Guido cukup mengetahui sistem solmisasi, dia mengatakan sebagian besar lagu gereja yang terkenal bisa dengan gampang dipelajari jika para penyanyi bisa mengetahui perubahan nada naik atau turun, dan dihubungkan dengan suara. Dia kemudian menetapkan sebuah suku kata untuk setiap nada yang ada di dalam tangga nada: Do, Re, Mi, Fa, Sol, La, Ti, Do. Mungkin beberapa dari kamu ada yang heran dengan not ke-5 karena ditulis “Sol”, padahal kita sering membacanya “So”. Hal ini disebabkan oleh not ke-6 diawali dengan abjad “L”, sehingga abjad terakhir dari not ke-5, yang juga “L”, tidak begitu terdengar jelas.
Suku kata-suku kata tersebut tidak dipilih secara acak. Suku kata-suku kata tersebut berasal dari Ut Queant Laxis, sebuah hymne yang cukup terkenal di abad pertengahan. Hymne ini dinyanyikan sebagai doa malam. Setiap baris dinyanyikan dengan nada satu tingkat lebih tinggi dari baris sebelumnya. Guido menggunakan suku kata pertama dari setiap baris, Utqueant laxis, Resonare fibris: Mire gestorum, Famuli tuorum: Solve, etc. Karena “Ut” agak sulit dilafalkan, Guido menggantinya dengan kata “Do”.

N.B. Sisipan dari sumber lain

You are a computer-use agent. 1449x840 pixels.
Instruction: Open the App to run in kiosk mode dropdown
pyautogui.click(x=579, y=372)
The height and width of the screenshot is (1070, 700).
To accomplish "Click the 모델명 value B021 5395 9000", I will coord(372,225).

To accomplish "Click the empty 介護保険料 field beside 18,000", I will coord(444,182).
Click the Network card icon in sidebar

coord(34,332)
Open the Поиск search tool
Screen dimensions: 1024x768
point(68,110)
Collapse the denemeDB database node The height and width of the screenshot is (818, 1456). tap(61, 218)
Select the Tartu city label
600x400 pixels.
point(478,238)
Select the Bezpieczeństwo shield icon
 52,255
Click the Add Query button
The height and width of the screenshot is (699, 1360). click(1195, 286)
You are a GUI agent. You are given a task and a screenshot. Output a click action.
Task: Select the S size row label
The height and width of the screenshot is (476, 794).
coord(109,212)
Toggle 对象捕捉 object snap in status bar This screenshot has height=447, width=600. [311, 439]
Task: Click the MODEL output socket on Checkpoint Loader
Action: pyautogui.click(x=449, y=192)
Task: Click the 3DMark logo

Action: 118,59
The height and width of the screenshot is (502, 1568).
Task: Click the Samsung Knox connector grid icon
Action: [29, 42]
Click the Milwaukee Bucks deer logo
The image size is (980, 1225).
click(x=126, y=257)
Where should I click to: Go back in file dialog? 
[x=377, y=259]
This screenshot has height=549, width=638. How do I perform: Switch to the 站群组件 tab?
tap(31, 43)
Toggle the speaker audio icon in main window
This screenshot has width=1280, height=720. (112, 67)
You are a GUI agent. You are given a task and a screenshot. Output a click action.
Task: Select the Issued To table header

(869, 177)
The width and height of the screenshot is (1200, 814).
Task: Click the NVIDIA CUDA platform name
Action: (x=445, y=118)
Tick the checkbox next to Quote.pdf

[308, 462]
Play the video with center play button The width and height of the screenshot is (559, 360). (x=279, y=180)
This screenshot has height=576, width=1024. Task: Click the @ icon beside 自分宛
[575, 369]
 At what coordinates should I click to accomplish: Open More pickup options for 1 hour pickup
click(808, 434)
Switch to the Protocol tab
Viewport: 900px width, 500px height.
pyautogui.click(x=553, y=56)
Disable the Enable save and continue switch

Jadi apakah metode yang diciptakan Guido ini cukup berguna? Dua orang yang memiliki pengaruh besar dan sangat sukses dalam dunia teater musikal yang bernama Richard Rodgers dan Oscar Hammerstein mengatakan, “Jika kita mengetahui nada yang dinyanyikan, kita bisa menyanyikan apapun!”.